The processor 1410 may include a microprocessor, a Field-Programmable Gate Array (FPGA), a Central Processing Unit (CPU), a Graphics Processing Unit (GPU), etc., which are implemented in this application The example does not limit this.

An embodiment of the present application also provides a movable device, which may include the loop filtering apparatus or computer system of the various embodiments of the present application described above.

The loop filtering device, computer system, and movable equipment of the embodiment of the present application may correspond to the execution body of the loop filtering method of the embodiment of the present application, and each of the loop filtering device, computer system, and movable equipment The above-mentioned and other operations and/or functions of the modules are used to implement the corresponding procedures of the foregoing methods, and for brevity, they are not repeated here.

The embodiment of the present application also provides a computer storage medium, and the computer storage medium stores program code, and the program code may be used to instruct the execution of the loop filtering method of the foregoing embodiment of the present application.

It should be understood that, in the embodiments of the present application, the term "and/or" is merely an association relationship describing an associated object, indicating that there may be three relationships. For example, A and/or B can mean: A alone exists, A and B exist at the same time, and B exists alone. In addition, the character "/" in this text generally indicates that the associated objects before and after are in an "or" relationship.

A person of ordinary skill in the art may realize that the units and algorithm steps of the examples described in the embodiments disclosed herein can be implemented by electronic hardware, computer software, or a combination of the two, in order to clearly illustrate the hardware and software Interchangeability. In the above description, the composition and steps of each example have been generally described in terms of function. Whether these functions are executed by hardware or software depends on the specific application and design constraint conditions of the technical solution. Professionals and technicians can use different methods for each specific application to implement the described functions, but such implementation should not be considered beyond the scope of this application.

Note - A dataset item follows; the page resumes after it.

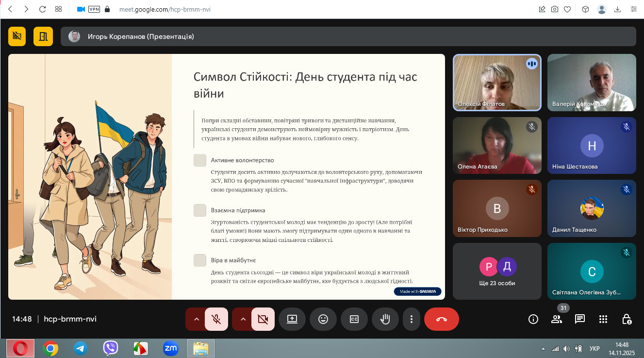Open host controls lock icon
This screenshot has height=358, width=644.
[x=627, y=319]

Those skilled in the art can clearly understand that, for the convenience and conciseness of description, the specific working process of the system, device and unit described above can refer to the corresponding process in the foregoing method embodiment, which will not be repeated here.

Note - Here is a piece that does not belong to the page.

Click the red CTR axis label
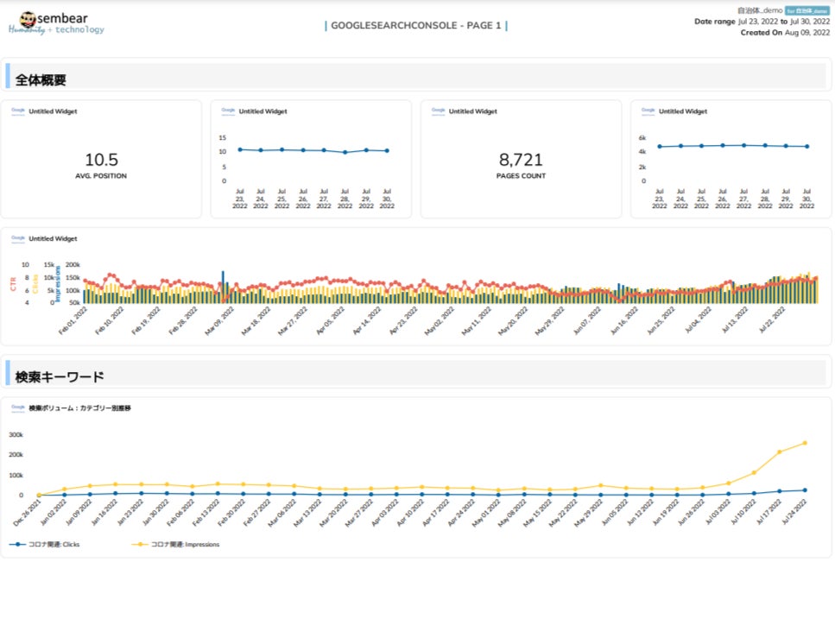835x644 pixels. [13, 284]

In the several embodiments provided in this application, it should be understood that the disclosed system, device, and method may be implemented in other ways. For example, the device embodiments described above are merely illustrative. For example, the division of the units is only a logical function division, and there may be other divisions in actual implementation, for example, multiple units or components can be combined or It can be integrated into another system, or some features can be ignored or not implemented. In addition, the displayed or discussed mutual coupling or direct coupling or communication connection may be indirect coupling or communication connection through some interfaces, devices or units, and may also be electrical, mechanical or other forms of connection.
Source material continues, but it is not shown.